Sombras chinescas

ver esa sombra chinesca de señora adinerada y decirle en su cara que sí pudo entrar a la universidad, a la mejor universidad de su país, sin hacer preuniversitarios, que el puntaje de su examen para poder graduarse de la universidad fue de los mejores del país. Ver cómo se descompone su rostro acostumbrado a comprarlo todo con dinero, incluso el saber.

Relato Social


Mirando preuniversitarios virtuales, le atrapó una escena que co-protagonizó hace muchos años, cuando le llevaron de visita a la casa de unos desconocidos. Dos figura chinescas, una sentada cerca a la otra.

La señora habla de sus hijos y la universidad. La joven que recién ha parido, y no ha terminado la segundaria,  entusiasmada dice que ella también quiere ir a la universidad, hacer una carrera profesional, uno de sus sueños.
La señora casi se carcajea, mientras afirma que su hija (que no ha parido nunca) sí entrará a la universidad, porque está haciendo un preuniversitario, en cambio la chica no tiene dinero para pagar un curso, así que no podrá, ni sueñe con eso, entrar a la universidad es demasiado difícil para alguien como la chica.

La joven, segundos antes repleta de sueños, ahora es una chica aplastada y las figuras chinescas se difuminan en sombras, desapareciendo.

Me pregunto si sería allí cuando la chica perdió la esperanza de ser una mujer que sabe, ya no lo recuerdo... Pasaron varios años, hasta que un día un "monstruo-come-hombres" llamado feminismo la encontró, y la devoró, limpiando de ella la resignación de madre pobre y soltera que no podía soñar con estudiar, la universidad era para gente con plata.

Mirando preuniversitarios, muchos años después, le invade un sentimiento infantil, de ver esa sombra chinesca de señora adinerada y decirle en su cara que sí pudo entrar a la universidad, a la mejor universidad de su país, sin hacer preuniversitarios, que el puntaje de su examen para poder graduarse de la universidad fue de los mejores del país. Ver cómo se descompone su rostro acostumbrado a comprarlo todo con dinero, incluso el saber.

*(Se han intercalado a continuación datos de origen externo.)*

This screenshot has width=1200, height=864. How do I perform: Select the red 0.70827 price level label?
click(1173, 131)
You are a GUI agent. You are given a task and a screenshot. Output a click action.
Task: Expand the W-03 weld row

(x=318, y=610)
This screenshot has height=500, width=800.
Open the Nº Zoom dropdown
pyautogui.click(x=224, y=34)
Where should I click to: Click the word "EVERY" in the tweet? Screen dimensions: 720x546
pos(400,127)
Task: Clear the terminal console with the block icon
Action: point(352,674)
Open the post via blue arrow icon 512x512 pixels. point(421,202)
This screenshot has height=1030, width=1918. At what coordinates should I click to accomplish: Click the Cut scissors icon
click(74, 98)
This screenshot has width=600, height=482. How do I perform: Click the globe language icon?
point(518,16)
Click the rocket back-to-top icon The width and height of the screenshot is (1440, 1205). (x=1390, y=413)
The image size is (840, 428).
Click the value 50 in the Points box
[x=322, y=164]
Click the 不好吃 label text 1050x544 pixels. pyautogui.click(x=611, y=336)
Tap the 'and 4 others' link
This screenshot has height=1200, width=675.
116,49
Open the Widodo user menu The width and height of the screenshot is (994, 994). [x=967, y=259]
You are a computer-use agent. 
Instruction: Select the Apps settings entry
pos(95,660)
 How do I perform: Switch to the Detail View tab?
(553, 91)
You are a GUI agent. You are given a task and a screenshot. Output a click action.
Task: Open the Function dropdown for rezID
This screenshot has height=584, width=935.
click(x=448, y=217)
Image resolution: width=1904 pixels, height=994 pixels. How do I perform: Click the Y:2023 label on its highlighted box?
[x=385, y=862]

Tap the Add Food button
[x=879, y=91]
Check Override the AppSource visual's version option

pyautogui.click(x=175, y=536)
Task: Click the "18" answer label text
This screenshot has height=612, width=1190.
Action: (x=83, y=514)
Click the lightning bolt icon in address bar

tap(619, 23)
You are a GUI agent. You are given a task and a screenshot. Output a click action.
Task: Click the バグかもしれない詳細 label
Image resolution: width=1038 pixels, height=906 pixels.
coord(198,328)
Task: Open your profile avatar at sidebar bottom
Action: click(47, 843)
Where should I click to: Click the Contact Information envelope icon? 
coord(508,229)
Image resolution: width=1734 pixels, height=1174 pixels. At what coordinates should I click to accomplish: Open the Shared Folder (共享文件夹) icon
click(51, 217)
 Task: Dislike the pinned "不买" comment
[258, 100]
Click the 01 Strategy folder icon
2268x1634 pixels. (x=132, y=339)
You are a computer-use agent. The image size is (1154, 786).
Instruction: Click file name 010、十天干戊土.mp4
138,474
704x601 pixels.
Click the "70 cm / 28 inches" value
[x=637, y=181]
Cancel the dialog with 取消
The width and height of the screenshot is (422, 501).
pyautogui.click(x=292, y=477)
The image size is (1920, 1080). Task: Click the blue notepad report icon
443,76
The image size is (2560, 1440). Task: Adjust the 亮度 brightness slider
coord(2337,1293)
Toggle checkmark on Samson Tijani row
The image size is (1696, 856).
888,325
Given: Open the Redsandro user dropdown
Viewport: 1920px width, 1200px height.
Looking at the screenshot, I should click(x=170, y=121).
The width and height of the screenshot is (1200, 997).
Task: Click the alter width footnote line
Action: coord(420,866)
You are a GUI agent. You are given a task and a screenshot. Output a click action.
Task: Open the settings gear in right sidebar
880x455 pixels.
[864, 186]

Se deleita en su deseo infantil, hasta que la imagina recuperando el rostro, y sonríe mientras le muestra cómo su hija disfruta con los millones que gana cada mes, gracias a los vínculos sociales y económicos  que el dinero de sus padres le supieron comprar.

La tonta sonrisa de triunfo infantil de la que ahora ya ni joven es, se deshace, porque la inteligencia no le alcanzó para comprar tanto.